In 2018, she told the Air Resources Board that their work on transportation emissions was basically fantasy. She told them they should instead focus on the "real world” — “particularly when we talk about reducing VMT.”

In the Daily News post, she writes that "there are no real alternatives to that road or freeway" - um, hello, because she and her colleagues only invested in them? Then she proceeds to rip transit potential to shreds, claims it's not possible to "shop at Costco on a bike or pick up the kids from school on a train" (lots of people do these very things day in and day out, Ms. Dunn), and insists that only cars can provide flexibility and access to jobs and affordable housing. It's the windshield perspective in a nutshell, and it's a horrifying take from someone who has participated in statewide transportation investment decisions. Luckily Dunn's term on the CTC ended a year ago, but the damage has been done.

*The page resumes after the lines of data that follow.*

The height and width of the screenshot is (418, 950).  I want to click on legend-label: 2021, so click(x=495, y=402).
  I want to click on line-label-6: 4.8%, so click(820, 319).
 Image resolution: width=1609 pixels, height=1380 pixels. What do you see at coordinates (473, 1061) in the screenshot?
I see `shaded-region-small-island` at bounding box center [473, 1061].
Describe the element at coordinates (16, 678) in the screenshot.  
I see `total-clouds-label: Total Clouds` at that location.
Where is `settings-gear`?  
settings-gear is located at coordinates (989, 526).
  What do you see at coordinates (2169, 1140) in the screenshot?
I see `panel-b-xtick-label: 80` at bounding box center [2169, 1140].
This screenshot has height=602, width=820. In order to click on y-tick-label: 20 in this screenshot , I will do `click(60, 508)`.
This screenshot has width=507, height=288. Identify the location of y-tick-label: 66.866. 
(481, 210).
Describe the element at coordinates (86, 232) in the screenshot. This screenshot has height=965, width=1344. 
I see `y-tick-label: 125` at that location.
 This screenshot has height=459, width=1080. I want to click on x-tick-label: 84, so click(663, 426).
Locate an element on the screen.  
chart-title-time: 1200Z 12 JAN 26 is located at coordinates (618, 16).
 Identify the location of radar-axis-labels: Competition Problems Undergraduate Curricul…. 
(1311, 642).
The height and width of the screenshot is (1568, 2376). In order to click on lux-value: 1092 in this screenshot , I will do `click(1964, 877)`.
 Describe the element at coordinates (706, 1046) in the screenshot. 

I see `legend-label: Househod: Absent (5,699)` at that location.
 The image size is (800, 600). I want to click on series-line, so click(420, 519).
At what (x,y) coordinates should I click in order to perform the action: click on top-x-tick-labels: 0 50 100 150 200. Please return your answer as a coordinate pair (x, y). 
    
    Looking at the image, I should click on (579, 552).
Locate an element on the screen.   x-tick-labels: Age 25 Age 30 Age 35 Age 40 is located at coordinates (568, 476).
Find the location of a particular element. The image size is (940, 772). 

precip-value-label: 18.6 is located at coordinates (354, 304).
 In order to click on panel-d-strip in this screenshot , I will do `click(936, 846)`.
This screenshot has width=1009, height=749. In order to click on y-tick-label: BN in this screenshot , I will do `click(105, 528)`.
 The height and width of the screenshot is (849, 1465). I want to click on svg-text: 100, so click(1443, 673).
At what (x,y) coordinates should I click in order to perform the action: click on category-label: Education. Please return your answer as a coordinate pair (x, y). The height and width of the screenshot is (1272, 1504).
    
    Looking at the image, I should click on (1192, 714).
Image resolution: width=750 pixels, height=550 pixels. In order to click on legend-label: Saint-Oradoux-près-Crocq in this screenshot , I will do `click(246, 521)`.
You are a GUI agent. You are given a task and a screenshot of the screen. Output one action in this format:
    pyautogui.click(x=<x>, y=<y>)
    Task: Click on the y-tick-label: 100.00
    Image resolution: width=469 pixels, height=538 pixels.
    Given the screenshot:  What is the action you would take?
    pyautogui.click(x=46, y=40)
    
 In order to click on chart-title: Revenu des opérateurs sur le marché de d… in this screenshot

Let's skip to the end. Dunn finishes her op-ed with this nasty twist:

"We must align climate change goals with housing and transportation goals to achieve a cleaner, more equitable environment and robust economy. But this VMT reduction strategy is ridiculous and counter-productive to making life better for all Californians and their environment."

It's good to know she's happy to celebrate Earth Day with the rest of us! But since she's clearly not only unwilling to actually do anything that might, you know, contribute to saving the planet, and instead is actively working - with op-eds like this - to undermine the work that is being done, maybe she shouldn't be invited to that party.

Creating climate policy is an uphill struggle against naysayers like Dunn.

I don't know what your real world looks like, but mine doesn't include people like Lucy Dunn having an influence on decisions about state transportation investments.